When the scene changes to Hialmar Ekdal’s lodgings, however, the play begins to develop a cumulative power. Pintilie’s setting is much too spacious to suit the humble means of the Ekdal family—it has the dimensions of a fashionable loft in Soho—while the metal stairway leading to the ‘‘attic’’ containing the denizens of Old Ekdal’s simulated forest, wild duck included, is high enough to suggest they own the whole piece of real estate, substantial holdings for such impoverished people. (Pintilie is said to have made architectural modifications in the Kreeger in order to accommodate this ambitious design.) Still, the furnishings of this enormous room are gritty enough, including a metal desk and filing cabinet, a clothesline, and a huge arc lamp used for Hialmar’s photography. And the squalor is enhanced, despite Gina’s heroic efforts to keep the place clean, by eggs periodically splattering on the floor from the atic above.

For all his concern with grandiose environments and visual punctuation, Pintilie keeps us focused on the theme of The Wild Duck, which is the malignant effect of utopian idealism om those who need illusions in order to survive. In his effort to lead the Ekdals toward ‘‘a true conjugal union,’’ Gregers Werle exposes Gina’s adultery with his father, old Werle, and the dubious paternity of their daughter, Hedwig. It is astory that concludes morbidly with Hedwig’s suicide, but Ibsen nevertheless realizes it is an occation for ferocious satire, even farce, especially since Gregers (played by Christopher McCann with flatop haircut, Trotsky whiskers, and mealymouthed self-righteousness) is such a priggish wimp and Hialmar (played by Richard Bauer with the flamboyance of a road company Cyrano) such a histrionic poseur. The confusion of styles is precisely what gives the play modernity, and the way the director treats the climax adds postmodern touches as well.

Despite prophetic warnings from Dr. Relling (played with sardonic brilliance by Stanley Anderson, looking like a squashy, whiskey-soaked Anthony Hopkins), Gregers’s meddling has destroyed the entire family. While Hialmar vacillates between abandoning the household and completing his breakfast, Hedwig commits suicide in the attic to the accompaniment of screeching barnyard animals. Her body falls to the floor like another splattered egg. The arc light begins to turn in circles around the room. Old Ekdal stands babbling on the stairs. Hialmar, in an orgy of self-pity, shouts hysterically at the ceiling (‘‘How could you do this to me?’’) and turns to Gina for comfort. She shrinks at his touch. The spoiled priest Molvig starts praying. Dr. Relling hurls a drink in his face. Relling then drags Gregers the length of the stage to the couch and, shaking him like a puppy, forces his face into the dead body of his victim. Rising, Gregers pulls violently at Relling’s nose, Relling pulls Gregers’s hair, and with the two locked in a clumsy grapping match, Hedwig’s body falls slowly off the couch. Gregers runs from the room, hitting his head on the door frame, as Relling shouts after him, ‘‘Go to hell’’ (adding, with a grin, ‘‘See you tomorrow’’).

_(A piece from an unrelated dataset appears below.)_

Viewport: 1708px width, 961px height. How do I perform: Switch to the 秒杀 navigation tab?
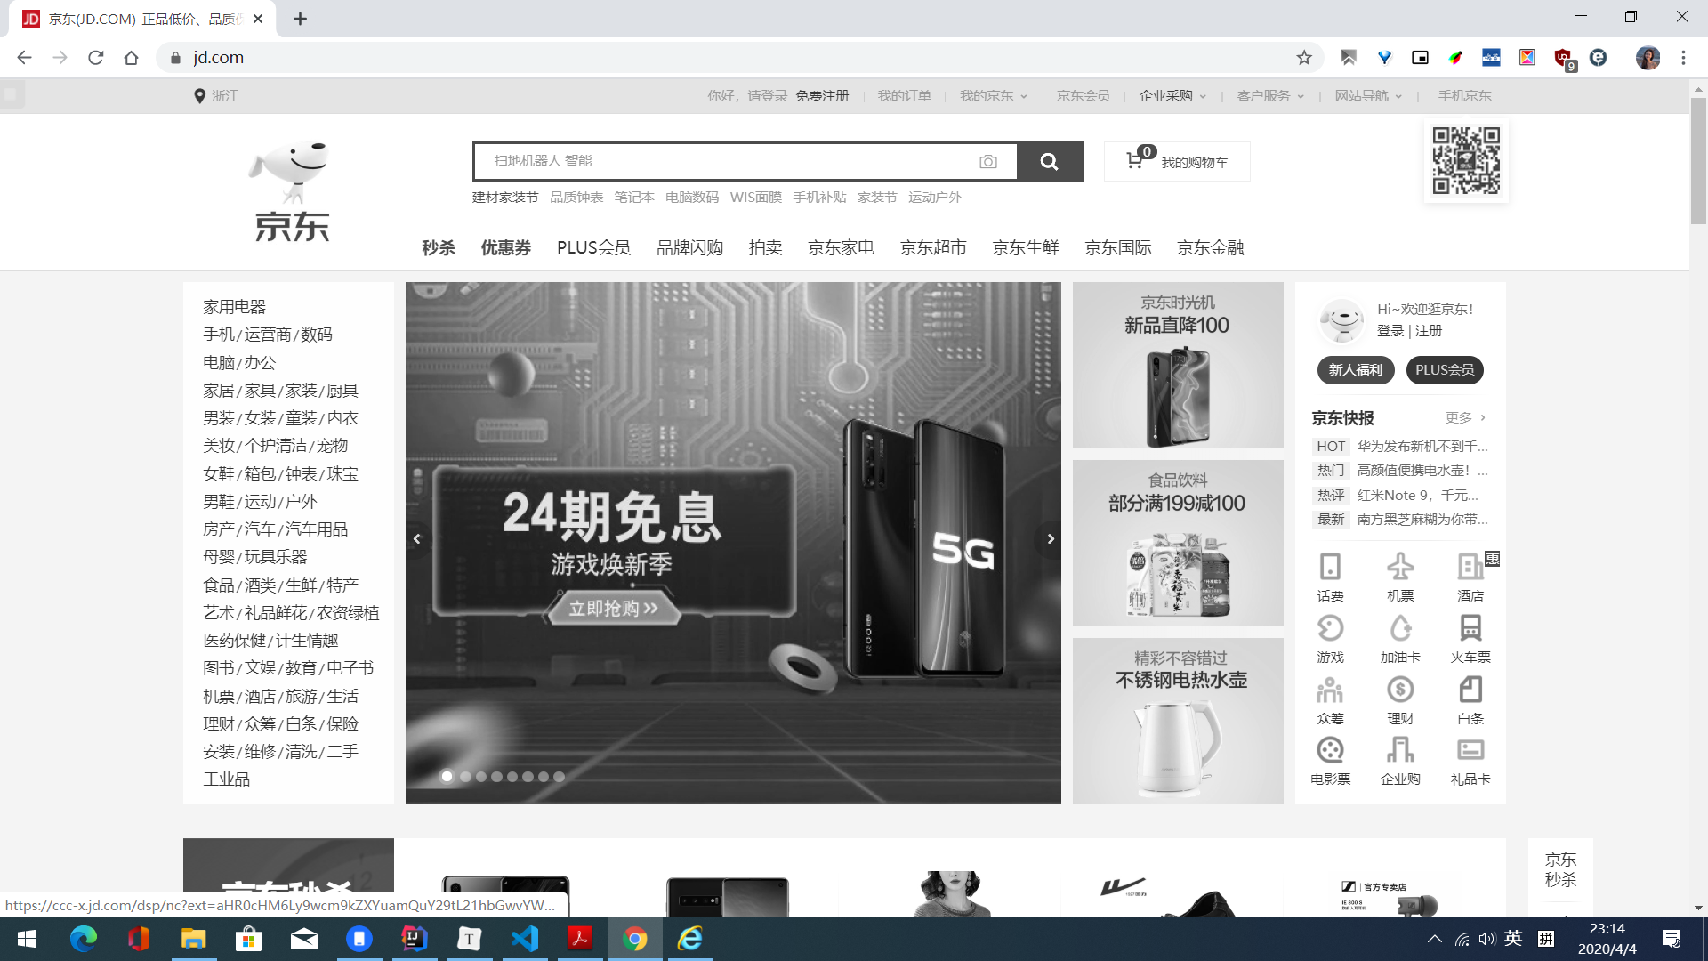tap(437, 248)
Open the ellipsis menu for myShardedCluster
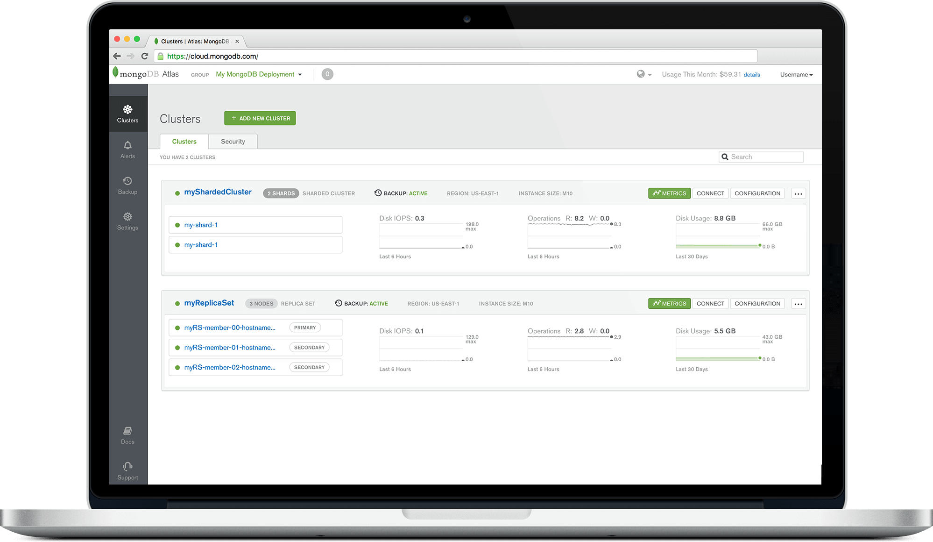The image size is (933, 542). click(798, 193)
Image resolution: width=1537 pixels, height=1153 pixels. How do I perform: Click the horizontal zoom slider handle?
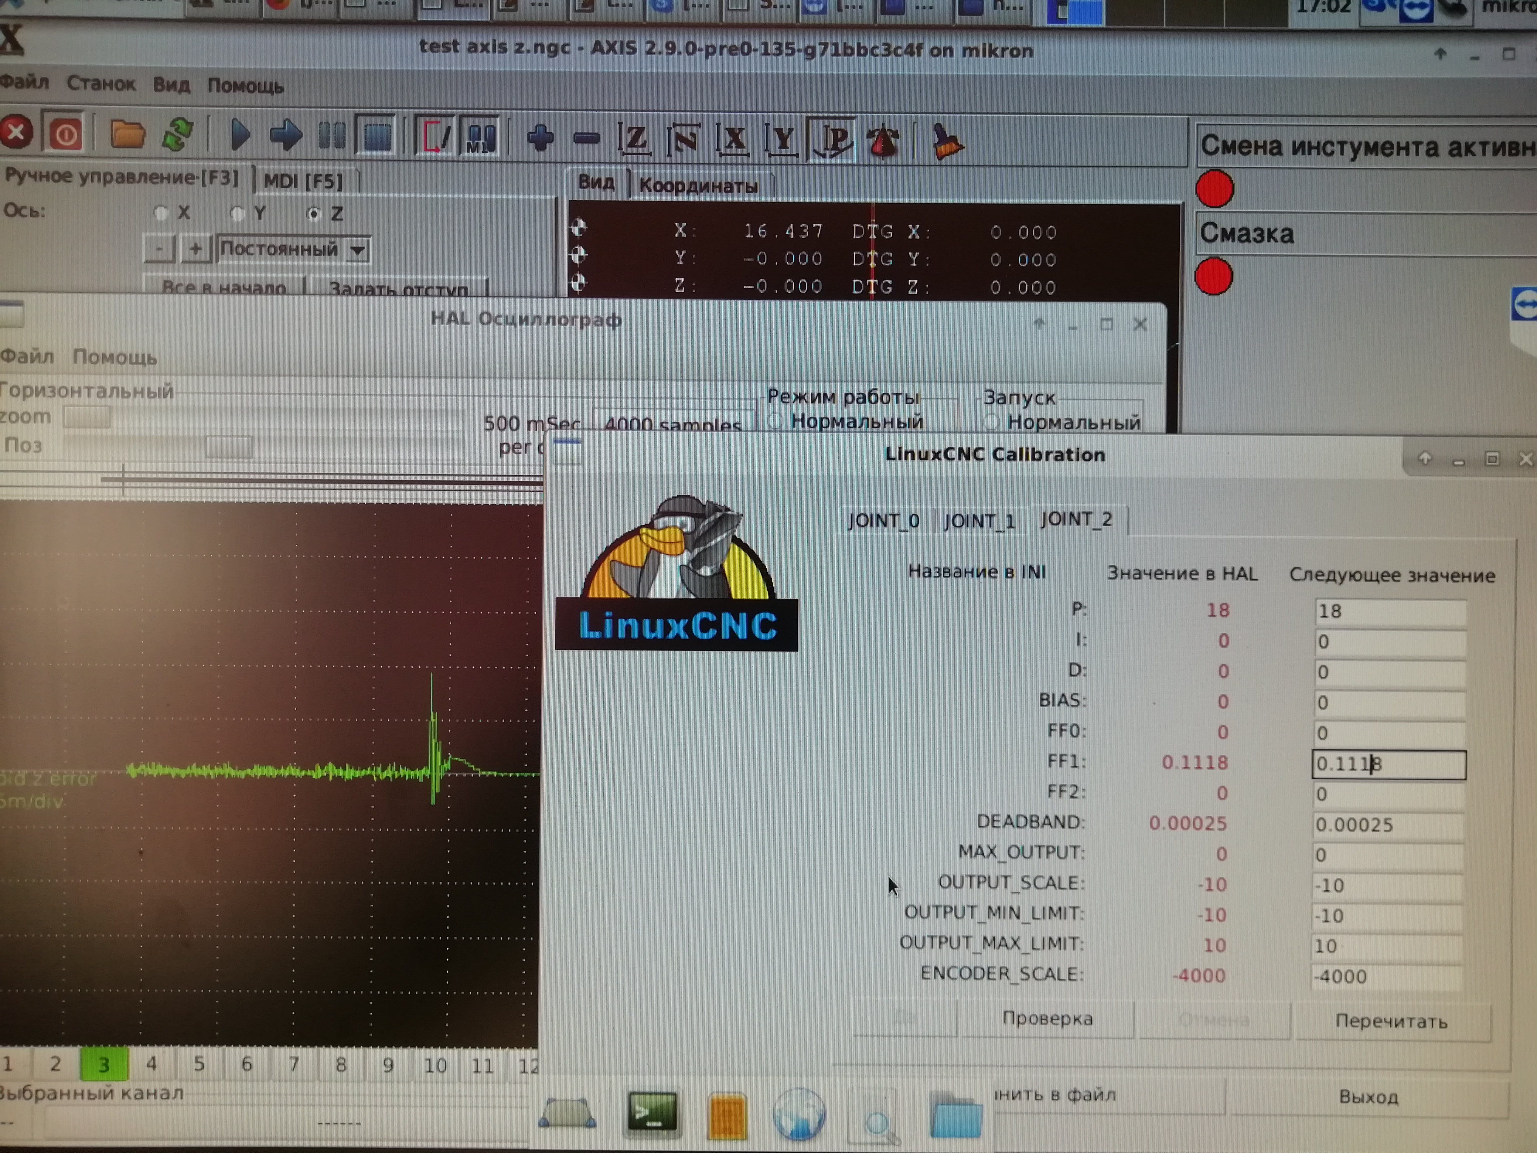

This inspired scene, during which the audience is alternately juggling pathos, laughter, and surprise, is in retrospect the moment toward which the whole production moves, and it redeems whatever casting flaws, longueurs, or directorial excesses occasionally plague it. Using his own free stage version based on a translation by David Westerfer, Pintilie has made the work entirely contemporary and immediate without altering its essential structure. And that, of course, has been the major contribution of our expatriate Rumanian friends to our perception of the classics: to make us see them as fresh works of art rather than anthology pieces or curatorial artifacts. Ciulei, perhaps daunted by the critical atmosphere of New York, has momentarily flagged in his approach; but his protege, Pintilie, has picked up the fallen pennant and waved it proudly aloft.